The really fancy photographers are so confident in their technical abilities that they don’t look at the screen on the back of the camera to make sure they aren’t totally screwing everything up. I am not fancy. I definitely check. As I follow the kids or my subject around I adjust my settings (most often my shutter speed, then my ISO, then my f-stop) and I’ll check the screen again, but if we’re staying in one place I just click click click until I’m sure I have a shot with everyone looking/smiling/doing something cute/whatever.
During a session I usually take around 400 photos. That’s a lot. Way too many. Especially if the session is just my own kids hanging out in a park again. It’s a bad habit but since the photos are digital I figure I can always delete them once I get them on the computer.
Once I get home I almost always immediately move the photos to my computer. Then I edit. I shoot in RAW, which means I have to at least convert the photos to JPGs before I post them anywhere. I open my photos in Lightroom, mark the ones I think are worth converting, and then adjust for things like exposure and white balance. Since I don’t adjust white balance in-camera most of the time that’s my most frequent edit. I’ve started doing some creative editing in Lightroom too, sometimes using presets from Clickin Moms or MCP Actions. Lightroom itself comes with some really nice black and white presets and I like the way RAW files convert to b&w better than the JPGs. I’ve never taken a class or read the manual so what I know about Lightroom comes from just messing around with it.
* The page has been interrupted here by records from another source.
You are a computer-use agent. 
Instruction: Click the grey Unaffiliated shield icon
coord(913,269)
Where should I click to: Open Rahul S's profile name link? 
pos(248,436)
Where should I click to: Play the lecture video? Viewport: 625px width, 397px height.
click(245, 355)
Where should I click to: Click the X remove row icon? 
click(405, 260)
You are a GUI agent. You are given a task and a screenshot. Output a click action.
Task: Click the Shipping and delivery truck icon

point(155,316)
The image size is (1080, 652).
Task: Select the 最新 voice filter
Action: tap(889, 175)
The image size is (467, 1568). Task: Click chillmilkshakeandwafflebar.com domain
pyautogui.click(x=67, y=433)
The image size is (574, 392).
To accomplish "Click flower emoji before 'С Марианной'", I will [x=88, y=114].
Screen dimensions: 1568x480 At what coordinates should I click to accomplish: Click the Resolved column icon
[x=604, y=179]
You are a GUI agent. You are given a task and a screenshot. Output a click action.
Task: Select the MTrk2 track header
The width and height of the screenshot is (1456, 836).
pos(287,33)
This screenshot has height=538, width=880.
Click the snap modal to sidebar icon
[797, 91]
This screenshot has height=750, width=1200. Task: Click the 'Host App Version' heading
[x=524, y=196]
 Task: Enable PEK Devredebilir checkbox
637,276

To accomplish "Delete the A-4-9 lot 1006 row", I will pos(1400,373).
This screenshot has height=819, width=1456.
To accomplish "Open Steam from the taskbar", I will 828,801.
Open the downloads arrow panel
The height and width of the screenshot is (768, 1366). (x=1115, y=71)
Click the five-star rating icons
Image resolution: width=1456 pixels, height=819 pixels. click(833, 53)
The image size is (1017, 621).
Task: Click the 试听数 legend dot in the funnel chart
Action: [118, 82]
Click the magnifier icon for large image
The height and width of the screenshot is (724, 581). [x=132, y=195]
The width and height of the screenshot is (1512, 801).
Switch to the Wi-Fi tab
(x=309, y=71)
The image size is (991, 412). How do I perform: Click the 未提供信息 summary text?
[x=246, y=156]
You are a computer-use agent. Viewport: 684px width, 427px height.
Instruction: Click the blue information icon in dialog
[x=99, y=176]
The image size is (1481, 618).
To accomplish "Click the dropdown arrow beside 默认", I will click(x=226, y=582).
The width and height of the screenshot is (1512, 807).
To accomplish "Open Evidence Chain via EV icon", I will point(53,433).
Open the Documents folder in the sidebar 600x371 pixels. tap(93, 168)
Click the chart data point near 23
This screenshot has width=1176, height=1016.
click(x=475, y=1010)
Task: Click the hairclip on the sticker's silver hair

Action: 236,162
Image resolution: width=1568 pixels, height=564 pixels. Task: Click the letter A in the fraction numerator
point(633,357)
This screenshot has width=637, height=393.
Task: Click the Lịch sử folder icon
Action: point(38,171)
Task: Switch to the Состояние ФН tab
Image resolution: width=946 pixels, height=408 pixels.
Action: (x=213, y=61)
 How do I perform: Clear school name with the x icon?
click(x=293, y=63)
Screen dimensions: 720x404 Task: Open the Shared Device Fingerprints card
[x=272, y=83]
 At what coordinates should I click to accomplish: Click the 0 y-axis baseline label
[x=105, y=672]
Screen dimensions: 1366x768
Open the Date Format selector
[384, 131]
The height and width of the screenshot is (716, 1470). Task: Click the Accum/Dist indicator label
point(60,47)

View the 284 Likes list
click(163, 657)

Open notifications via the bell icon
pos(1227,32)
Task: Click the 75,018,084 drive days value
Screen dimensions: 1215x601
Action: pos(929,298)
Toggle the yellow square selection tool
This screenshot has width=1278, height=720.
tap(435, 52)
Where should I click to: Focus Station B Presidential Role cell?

After I like the basic look of the photos I use the export function to convert the photos to JPG and automatically open them in Photoshop. In PS I do more creative editing (sometimes very, very badly – I really need to take a class). I have a lot of Photoshop Actions and I go through phases where I LOVE some of them and then HATE some of them and then LOVE some of them again. The most useful one is a web-sharpen/resize action that I got through a Clickin Moms class I took, but for creative actions the ones I won from a Marissa Gifford giveaway can’t be beat. I don’t do skin-smoothing or eye-brightening or head-swapping or anything fancier than maybe some pimple-removal, although I’m pretty decent at cloning out stains and crumbs on the kids.
My final step is saving all the files, first as a full size photo then resizing and sharpening for the web and saving again. I recorded an action that does all of that for me so it doesn’t take very long (God bless Google for showing me how to do that!) and I usually just leave the computer to do it when I go to bed at night. Very last of all I upload web-sized photos to Flikr (if they’re my photos) or Facebook and Dropbox (if they’re for a friend). I usually get the whole process done in a day, although the bridal portraits took me a whole weekend because there were SO MANY – I shot the location, the bride, her family and the bridal shower all at once.
WHEW. If you read all of that, you’re amazing. And probably confused, since it’s obvious I don’t really know what I’m talking about. I think my biggest challenge right now is finding my own style – I tend to fall in love with a new photographer every day so sometimes I want all my photos to look faded and dreamy and sometimes I want them all to be tack-sharp and brightly colored. I’m an over-editor. But like I’ve said before, I’m trying to learn and the best way to do that is practice…so if anyone wants to act as my guinea pigs let me know and I’ll drag you out to run around in an orchard for two hours and you’ll get a couple dozen photos. I’ll even bring lollipops.
Nikon 18-105mm f/3.5-5.6 AF-S DX
Nikon 50mm f/1.8D AF
Sigma 70-300mm f/4-5.6 SLD DG Macro Lens
Nikon 35mm f/1.8G AF-S DX
I also rented a fancy 85mm f/1.4 for the bridal portraits but didn’t love it.